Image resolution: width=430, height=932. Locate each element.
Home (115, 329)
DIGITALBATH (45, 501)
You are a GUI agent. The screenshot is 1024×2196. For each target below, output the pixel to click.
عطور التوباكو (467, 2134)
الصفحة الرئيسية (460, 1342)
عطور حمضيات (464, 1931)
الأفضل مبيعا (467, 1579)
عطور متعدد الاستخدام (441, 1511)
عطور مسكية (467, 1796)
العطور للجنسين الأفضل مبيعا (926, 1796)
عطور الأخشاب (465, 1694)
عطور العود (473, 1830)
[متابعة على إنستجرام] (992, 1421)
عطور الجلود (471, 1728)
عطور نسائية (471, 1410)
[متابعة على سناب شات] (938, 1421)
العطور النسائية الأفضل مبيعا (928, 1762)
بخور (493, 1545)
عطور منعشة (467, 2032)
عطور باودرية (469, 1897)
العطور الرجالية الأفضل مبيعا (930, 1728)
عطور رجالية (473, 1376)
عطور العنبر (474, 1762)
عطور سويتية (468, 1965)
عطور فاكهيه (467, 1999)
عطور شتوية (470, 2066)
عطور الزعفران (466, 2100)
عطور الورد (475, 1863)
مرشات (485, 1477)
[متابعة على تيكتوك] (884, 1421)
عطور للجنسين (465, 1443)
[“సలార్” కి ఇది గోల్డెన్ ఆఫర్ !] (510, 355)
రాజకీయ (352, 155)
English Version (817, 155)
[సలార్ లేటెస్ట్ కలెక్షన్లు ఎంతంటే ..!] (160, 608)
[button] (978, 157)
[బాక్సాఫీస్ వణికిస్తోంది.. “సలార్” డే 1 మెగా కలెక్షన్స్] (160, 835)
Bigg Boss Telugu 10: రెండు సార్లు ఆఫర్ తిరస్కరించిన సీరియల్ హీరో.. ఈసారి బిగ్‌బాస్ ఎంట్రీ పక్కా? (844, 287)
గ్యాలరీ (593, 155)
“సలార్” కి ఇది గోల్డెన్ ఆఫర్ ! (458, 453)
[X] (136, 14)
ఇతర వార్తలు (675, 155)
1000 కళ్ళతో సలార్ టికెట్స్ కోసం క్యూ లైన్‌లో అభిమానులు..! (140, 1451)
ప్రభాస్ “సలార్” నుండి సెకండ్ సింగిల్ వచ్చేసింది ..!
#####
- **Aim of the task**:
Print the entire set of records again, exactly.

- **Exercise solution**:
Image resolution: width=430, height=932. Locate each element.
Home (115, 329)
DIGITALBATH (45, 501)
You are a GUI agent. The screenshot is 1024×2196. For each target below, output the pixel to click.
عطور التوباكو (467, 2134)
الصفحة الرئيسية (460, 1342)
عطور حمضيات (464, 1931)
الأفضل مبيعا (467, 1579)
عطور متعدد الاستخدام (441, 1511)
عطور مسكية (467, 1796)
العطور للجنسين الأفضل مبيعا (926, 1796)
عطور الأخشاب (465, 1694)
عطور العود (473, 1830)
[متابعة على إنستجرام] (992, 1421)
عطور الجلود (471, 1728)
عطور نسائية (471, 1410)
[متابعة على سناب شات] (938, 1421)
العطور النسائية الأفضل مبيعا (928, 1762)
بخور (493, 1545)
عطور منعشة (467, 2032)
عطور باودرية (469, 1897)
العطور الرجالية الأفضل مبيعا (930, 1728)
عطور رجالية (473, 1376)
عطور العنبر (474, 1762)
عطور سويتية (468, 1965)
عطور فاكهيه (467, 1999)
عطور شتوية (470, 2066)
عطور الزعفران (466, 2100)
عطور الورد (475, 1863)
مرشات (485, 1477)
[متابعة على تيكتوك] (884, 1421)
عطور للجنسين (465, 1443)
[“సలార్” కి ఇది గోల్డెన్ ఆఫర్ !] (510, 355)
రాజకీయ (352, 155)
English Version (817, 155)
[సలార్ లేటెస్ట్ కలెక్షన్లు ఎంతంటే ..!] (160, 608)
[button] (978, 157)
[బాక్సాఫీస్ వణికిస్తోంది.. “సలార్” డే 1 మెగా కలెక్షన్స్] (160, 835)
Bigg Boss Telugu 10: రెండు సార్లు ఆఫర్ తిరస్కరించిన సీరియల్ హీరో.. ఈసారి బిగ్‌బాస్ ఎంట్రీ పక్కా? (844, 287)
గ్యాలరీ (593, 155)
“సలార్” కి ఇది గోల్డెన్ ఆఫర్ ! (458, 453)
[X] (136, 14)
ఇతర వార్తలు (675, 155)
1000 కళ్ళతో సలార్ టికెట్స్ కోసం క్యూ లైన్‌లో అభిమానులు..! (140, 1451)
ప్రభాస్ “సలార్” నుండి సెకండ్ సింగిల్ వచ్చేసింది ..!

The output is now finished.